- ✓You do not raise taxes in a policy conversation, because premiums are not deductible.
- ✓Your highest earners weigh taxes heavily, and you stay quiet on the subject.
- ✓You hold back because raising one tax idea feels like it would require being an expert in all of them.
- ✓High-earning prospects sense a product being sold, not a picture being solved.
- ✓You compete on price and product, because that is the only lever you use.
- ✓The tax-planning conversation goes to someone else, and the client tends to follow.
- ✓You treat the absence of a premium deduction as the absence of any tax angle.
- ✓You have not had the conversation your best clients are waiting for.
High earners are, in a real way, the most underserved on tax. They earn enough to feel the burden acutely, yet they sit below the level where teams of advisors build custom strategies for them. The menu of moves genuinely available to them is short, which is exactly where the opening is. A broker who understands the few strategies that do work for this group becomes something rare: a real expert on a problem the client cannot easily solve elsewhere. Brokers who reach that point do not simply hold the relationship. They write considerably more coverage, because the client finally has someone who connects protection to the tax picture.

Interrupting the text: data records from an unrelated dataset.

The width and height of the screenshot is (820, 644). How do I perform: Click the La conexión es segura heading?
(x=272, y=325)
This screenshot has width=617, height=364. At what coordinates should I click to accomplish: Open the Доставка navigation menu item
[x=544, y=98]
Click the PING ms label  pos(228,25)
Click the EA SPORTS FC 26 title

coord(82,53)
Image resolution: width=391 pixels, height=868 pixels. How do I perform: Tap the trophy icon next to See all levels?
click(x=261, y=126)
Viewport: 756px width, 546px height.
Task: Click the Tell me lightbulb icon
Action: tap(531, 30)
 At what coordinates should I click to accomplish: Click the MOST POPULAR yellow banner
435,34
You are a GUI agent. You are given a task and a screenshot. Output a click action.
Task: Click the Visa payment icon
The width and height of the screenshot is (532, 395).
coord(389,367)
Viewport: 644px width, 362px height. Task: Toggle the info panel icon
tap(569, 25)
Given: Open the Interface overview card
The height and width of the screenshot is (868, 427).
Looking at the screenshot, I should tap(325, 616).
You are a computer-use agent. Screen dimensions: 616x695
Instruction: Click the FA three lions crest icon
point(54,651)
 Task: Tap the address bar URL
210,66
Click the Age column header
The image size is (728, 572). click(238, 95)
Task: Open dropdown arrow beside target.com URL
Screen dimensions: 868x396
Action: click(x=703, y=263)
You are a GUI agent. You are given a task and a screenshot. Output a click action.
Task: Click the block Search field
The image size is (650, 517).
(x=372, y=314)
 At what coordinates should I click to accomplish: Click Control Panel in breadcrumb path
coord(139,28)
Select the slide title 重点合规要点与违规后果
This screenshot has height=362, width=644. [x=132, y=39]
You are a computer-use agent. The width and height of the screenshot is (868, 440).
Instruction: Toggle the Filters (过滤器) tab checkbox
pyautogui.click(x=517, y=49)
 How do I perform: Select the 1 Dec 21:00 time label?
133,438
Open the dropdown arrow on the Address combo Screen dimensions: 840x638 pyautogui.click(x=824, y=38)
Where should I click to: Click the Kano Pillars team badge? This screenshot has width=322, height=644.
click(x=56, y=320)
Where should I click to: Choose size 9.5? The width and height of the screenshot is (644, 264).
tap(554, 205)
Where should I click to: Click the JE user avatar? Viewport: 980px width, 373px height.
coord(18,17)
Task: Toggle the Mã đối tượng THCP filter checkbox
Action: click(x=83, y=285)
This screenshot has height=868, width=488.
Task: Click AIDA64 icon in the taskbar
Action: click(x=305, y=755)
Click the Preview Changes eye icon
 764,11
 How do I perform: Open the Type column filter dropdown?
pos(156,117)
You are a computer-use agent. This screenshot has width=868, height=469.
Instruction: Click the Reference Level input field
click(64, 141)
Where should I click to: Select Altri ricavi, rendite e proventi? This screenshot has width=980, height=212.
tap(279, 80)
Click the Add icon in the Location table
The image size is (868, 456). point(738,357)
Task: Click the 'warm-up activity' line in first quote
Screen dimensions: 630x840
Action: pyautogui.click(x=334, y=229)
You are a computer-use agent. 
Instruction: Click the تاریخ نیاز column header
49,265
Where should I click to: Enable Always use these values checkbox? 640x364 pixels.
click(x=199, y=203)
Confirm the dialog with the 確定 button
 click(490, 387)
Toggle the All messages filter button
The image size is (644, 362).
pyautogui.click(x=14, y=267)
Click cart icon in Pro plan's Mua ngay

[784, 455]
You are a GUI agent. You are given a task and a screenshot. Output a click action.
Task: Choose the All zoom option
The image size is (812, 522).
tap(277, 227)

Two separate facts have been collapsed into one, and only one of them is true.
That life insurance premiums are not deductible is true. That there is no tax efficiency to be found in the case does not follow, and it is false. A high earner's tax picture has real room in it, through how they give, how they structure, and what they document, none of which depends on whether a premium is deductible.
The brokers who serve high earners well did not find a deduction for premiums. They stopped letting the absence of one keep them out of the tax conversation. That change alone affects who takes their call. It also carries a responsibility: tax outcomes belong to the client's own advisors, and the broker's role is to open the conversation, not to render advice.
A different conversation, and a different client
A different practice is available, one in which tax efficiency is the reason a client leans in rather than a subject you avoid. It is a genuinely different conversation, and it attracts a genuinely different client. It is also one you can enter without stepping outside your lane, by coordinating with the professionals who do the planning.